Не по приметным звездам небосвода —
Свой путь искали мы руками по земле,
Колени в кровь разбив о пни в кромешной мгле,
Так бьются льдины в пору ледохода.
 
 
Ни мужество, ни воля не иссякли.
Вам камни и трава расскажут – верьте им!
Мы путь назад найдем по памяткам своим —
В залог мы оставляли крови капли.
 

Жестокие будни войны заставили увидеть, как «мать вышла со мною проститься, мгновенно состарясь», услышать, как «весь мир полон утренним многоязычьем – серьезностью пчел, легкомыслием птичьим…»; услышать в себе заветное желание «встать со жнецами», «ладонью почувствовать тяжесть колосьев…».

Истинно человеческое оставалось и на войне человеческим. Испытания лишь укрепляли его.

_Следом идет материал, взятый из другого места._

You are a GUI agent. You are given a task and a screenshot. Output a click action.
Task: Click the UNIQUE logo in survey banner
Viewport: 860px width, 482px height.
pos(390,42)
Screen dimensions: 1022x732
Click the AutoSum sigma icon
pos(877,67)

Есть у Борисова стихотворение «Мой друг», мужественно рассказывающее о солдате, который —

 
Когда в поля зеленой ржи
Звала команда нас,
Когда врезаться телом в грунт
Повелевал приказ, —
Мой друг сплетения корней,
Разметанных огнем,
Своим дыханьем согревал
И влажных щек теплом.
 
 
Когда валились спать в росу
На травах и цветах,
Когда в ногах лежала смерть.
А битва – в головах, —
Мой друг никак не мог уснуть,
Все думая: о чем
Здесь ветер с ветром говорит,
Былинка с колоском?
 
 
И там, где места – в аккурат
Убитому лежать,
Он мог всю ширь и даль земли
К груди своей прижать.
 

Сердечное чувствование всего живого, вдумчивая жажда жизни вызвали у поэта в окопах великой войны образ тишины, проходящей теперь через всю его поэзию. Той тишины, в которой можно ощутить самого себя, в которой встает перед глазами прошлое – а оно тебе так необходимо! Тишины, в которой постигаешь природу и любовь; тишины, в которой мучительно думаешь об ответственности каторжного и благословенного дела творчества, о родной и любимой земле своей.

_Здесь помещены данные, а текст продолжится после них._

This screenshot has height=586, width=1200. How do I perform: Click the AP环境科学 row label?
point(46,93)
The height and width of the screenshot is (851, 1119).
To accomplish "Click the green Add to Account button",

Такая тишина становится символом всего доброго, и на это доброе откликается душа читателя.

 
Ты эхо слушаешь самозабвенно,
Когда растает голос твой вдали,
И дрогнет даль, нарушив сон земли,
И каждый звук вернет тебе мгновенно.
 
 
Ты весел – даль весельем отвечает,
Рыдает, услыхав печаль твою,
И посылает эхо, как судью,
Что ни одной ошибки не прощает.
 

Для рождения отклика тоже нужна тишина. Поэзия Исаака Борисова не предназначена для эстрадного чтения. С ней на эстраде будет трудно. Нет, стихотворения его – глубокие по мысли и чувствам миниатюры – надо читать в тишине, один на один с собой. И тогда произойдет то, что происходит при встрече с поэзией – начинаешь глубже понимать себя, существо своей жизни.

 
А дальше что?.. А что же дале?..
В полунощном бессонном дне
Года светильниками встали
Вдоль жизни, по ее длине…
 

А что же дале?..

А дале…

 
Нет на маститость и намека,
Не столь перо еще остро…
Есть жажда все успеть до срока
И оплатить добром добро.
 

Прожитые годы-светильники освещают завтрашний день. Поэт идет в него, как мы видим, с доброй и ясной целью.

Глагол настоящего времени в последнем предложении теперь надо сменить на глагол прошедшего.

Поэт шел…

Он умер внезапно. И не от старости – ему не исполнилось и пятидесяти, а от старых ран, как сказал другой поэт. Умер, так и не утолив жажду «все успеть до срока», но сполна оплатив добром добро.